In locally advanced cervical cancer (LACC), pelvic and para-aortic positive lymph nodes treatment and control are crucial, and nodal relapse seems to be a relatively early event after treatments. In 2010, Beadle et al. reported a median time to regional recurrence of 13 months (range, 2-85 months), with a mean follow-up of 24 months [42]. In a more recent study, Vargo et al. reported the clinical results of PET/CT positive pelvic nodal disease treated by pelvic and para-aortic irradiation. Patients were assessed by PET/CT at 12 to 16 weeks. The median time to recurrence was 14 months (range, 10-36 months), with a 3-year regional control rate of 94%. Authors found that the nodal remission at the first PET/CT after treatment was a strong predictor for favorable long-term outcomes [43]. In our study, nodal metastasis was present in 56 (39.5%) patients at the time of diagnosis, and most of them received a lymph node boost. In our cohort, 4 patients (2.8%) relapsed in boosted lymph nodes, with the mean time to pelvic relapse of 7 ±5.6 months.

Overall treatment time (OTT) in LACC is one of the most significant prognostic factors. The Retro-EMBRACE study showed that increasing the overall treatment time by one week was equivalent to a loss of 5 Gy in D90 HR-CTV [15]. In order to avoid schedule and logistic-related problems, patients who were referred at our center to underwent only brachytherapy (post-CCRT) received a first consultation before CCRT. The mean OTT in our study was 49.8 ±5.6 days.

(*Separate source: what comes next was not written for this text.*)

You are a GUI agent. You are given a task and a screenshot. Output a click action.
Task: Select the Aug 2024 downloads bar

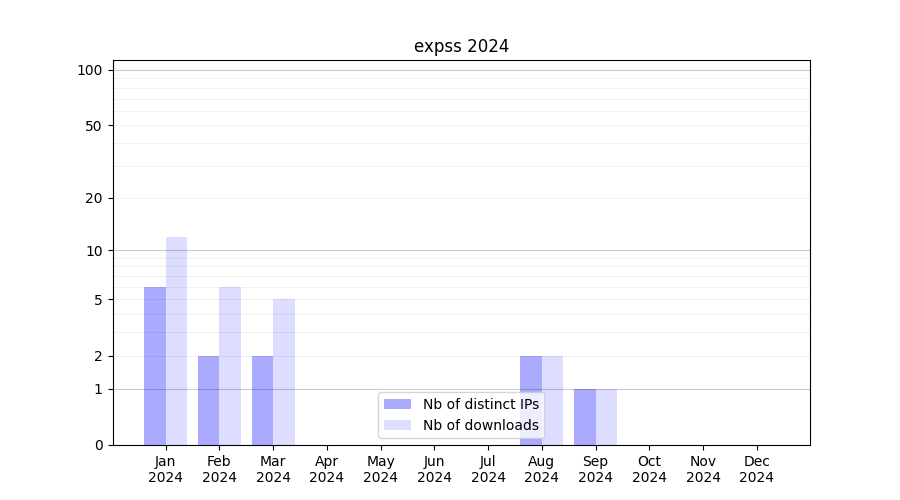click(552, 400)
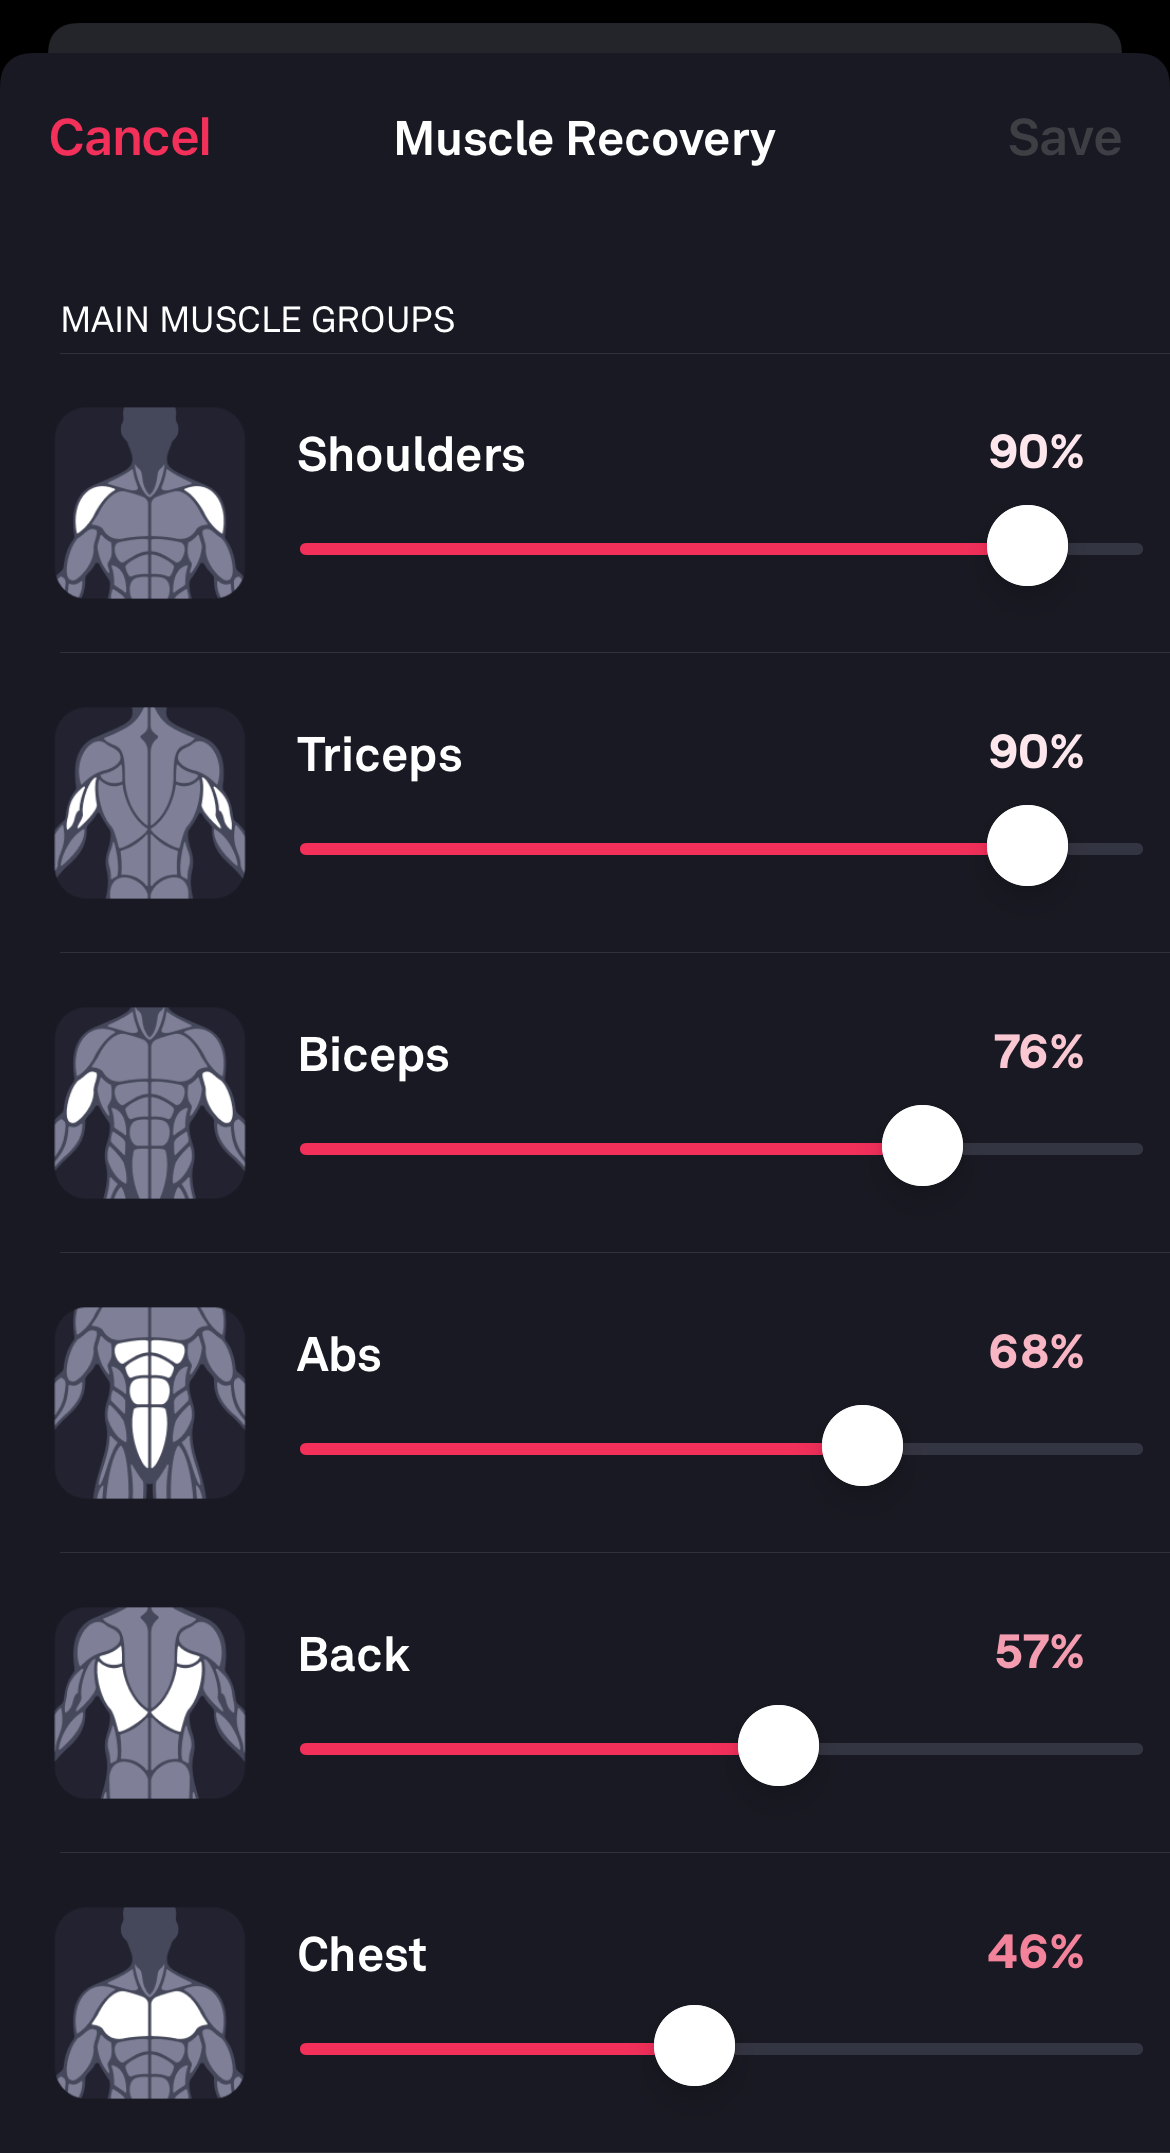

Our study found that hybrid technique allows for excellent rates of local control without impact on toxicity, even in large residual tumors after CCRT. On the contrary, distant control remains to be improved. An Outback trial randomized CCRT and BT vs. CCRT, BT, and adjuvant chemotherapy, with 4 cycles of carboplatin and paclitaxel in LACC. At 5 years, overall survival and progression-free survival were similar in both groups: 72% vs. 71%, p = 0.91 and 63% vs. 61%, p = 0.61, respectively. Patterns of disease recurrence were similar in these two treatment groups [44]. Immune check-point inhibitors, such as PD-1/PD-L1 inhibitors, can be a promising approach for cervical cancer treatment [45, 46]. In France, evidence is awaited form ongoing AtezoLACC study (EudraCT Number: 2017-003622-33), a randomized phase II trial evaluating the benefits of the addition of immunotherapy (given concurrently and as adjuvant treatment) compared to standard CCRT and BT.

Our study has some limitations, such as single-center study and the retrospective nature of the data susceptible to biases. Although longer follow-up remains necessary in our analysis, early clinical outcomes of this report confirm the safety and routine application of interstitial brachytherapy for LACC.

Conclusions

Modern brachytherapy allows for excellent local control rates while reducing morbidity. Targeted therapies for patients to be at high-risk of distance relapse are needed, and randomized trials are awaited.

Disclosure

The authors report no conflict of interest.